The view was just mesmerizing. I never bothered to find out which peaks they were. The names and the vital statistics of the peaks or the glaciers didn't seem to be relevant at that point of time. We just drank everything with our eyes for as long they were visible. It's only after we reached Bangalore that I started figuring out which all peaks we had seen. And that's when I was just blown out to find out that we managed to get quite a rare view which many people would die to get. It requires the sky to be really very clear to get an uninterrupted view of the entire stretch of 65km of the mighty Himalayas from a distance of more than hundred kilometers. Later we went to Auli from where we could see the Nanda Devi at an aerial distance of only 25km. But still the beauty of the panoramic view from the Ramnagar-Ranikhet road is incomparable to anything. I searched for similar views on the Internet. But to my utter surprise and pride too, I could find out that our view was one of the best ones. I did some map study and figured out the names of the peaks that we'd seen. Knowing that we saw some of the highest peaks of the world, I wish I'd taken some better snaps. I didn't even bother to take a panoramic view of the entire range. Later I did a shoddy job with merging two snaps and creating a panoramic photo of the range stretching from Trishul to Panch Chuli.

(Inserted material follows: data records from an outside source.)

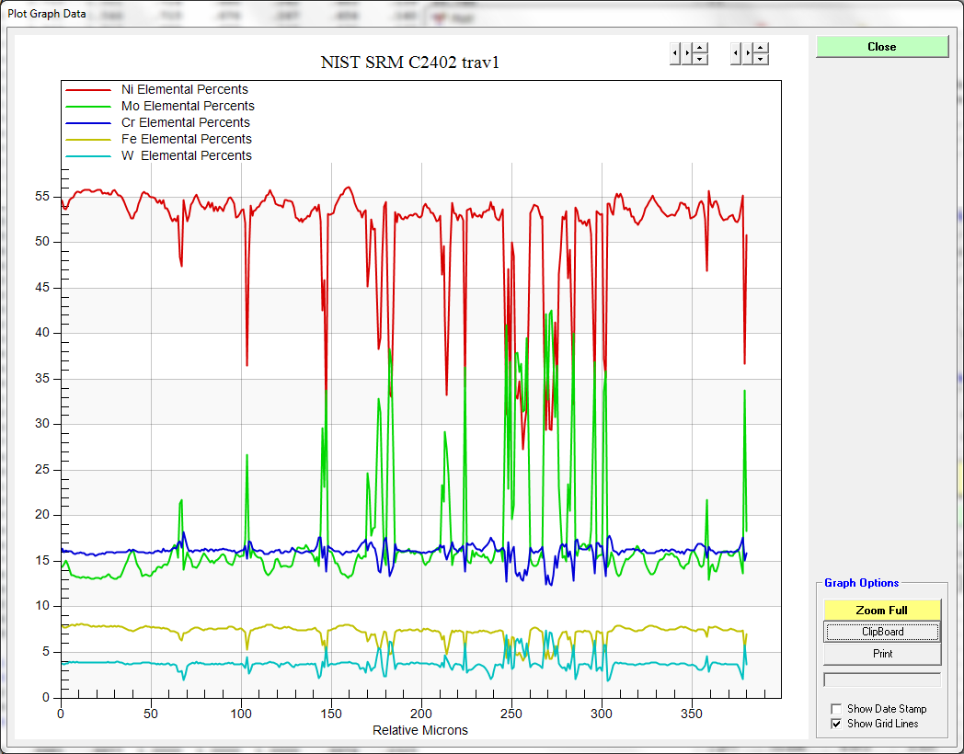Click the blue Cr legend line swatch
964x754 pixels.
(87, 123)
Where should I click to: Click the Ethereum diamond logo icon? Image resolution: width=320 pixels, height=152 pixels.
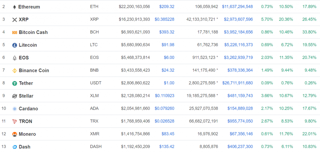pyautogui.click(x=14, y=7)
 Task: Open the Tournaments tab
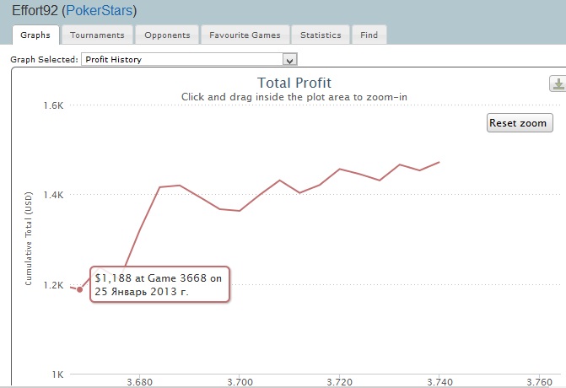(x=97, y=35)
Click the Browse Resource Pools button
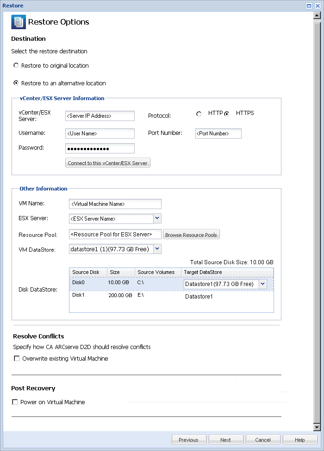This screenshot has width=324, height=451. point(191,235)
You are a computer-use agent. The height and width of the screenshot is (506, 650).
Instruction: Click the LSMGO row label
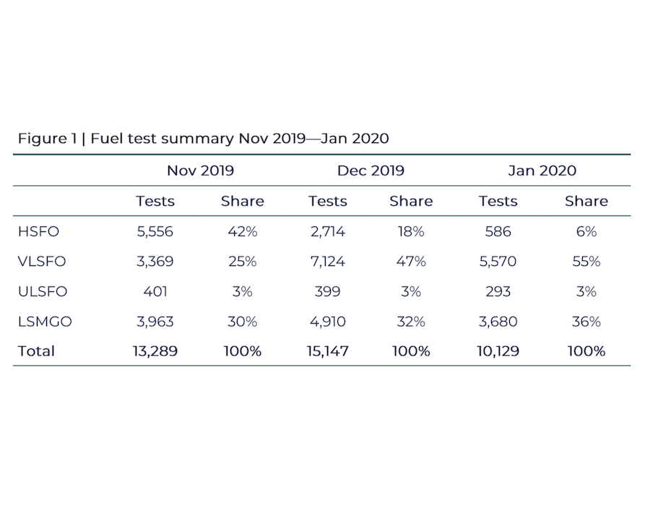coord(45,322)
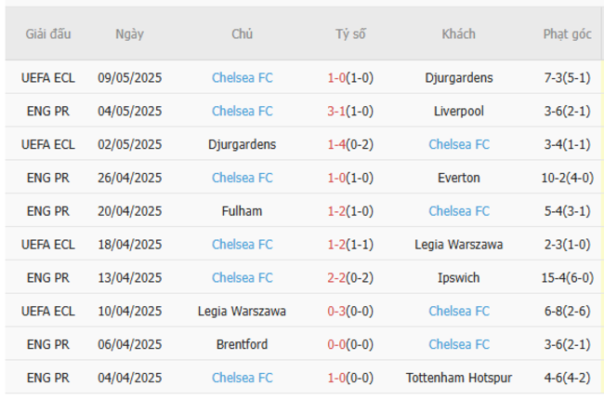Screen dimensions: 604x400
Task: Click the 10-2(4-0) corner stat for the Everton match
Action: tap(567, 178)
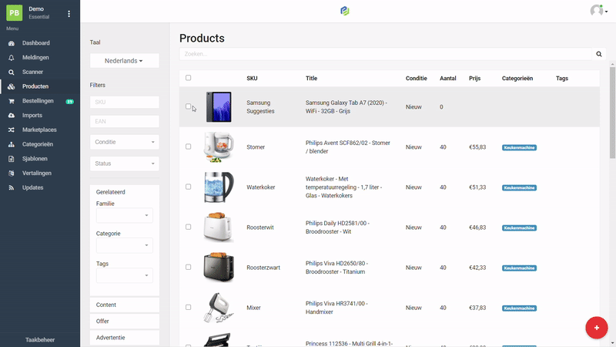Click the Meldingen bell icon

click(x=11, y=58)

We didn't plan to stay at Ranikhet. But we had to break the journey from Corbett to Auli at some place. That's when we chose Ranikhet. Now I wish we stayed there more than just a part of a day. Perhaps the place we chose to stay also added more to the enchanting experience at Ranikhet. We stayed at a place called Kalawati Retreat, run by an unusual local entrepreneur who converted his ancestral land in the outskirts of the Ranikhet into a small hotel with very humble ambiance but extraordinary hospitality and awesome food - among the best we took in our entire Uttarakhand trip. It's located near an Ayurvedic drug factory off the Ranikhet-Ramnagar road, a few kms away from downtown Ranikhet towards Ramnagar. People interested to spend a few leisurely moments in the lap of nature amidst lush green surroundings and the best possible homely food can surely try it out. It overlooks a valley which provides a wonderful view of sunset on the Himalayas. The color of the sky and the snow attains so many hues and shades in a short span of time that you're ought to keep gazing at it even long after everything gets dark.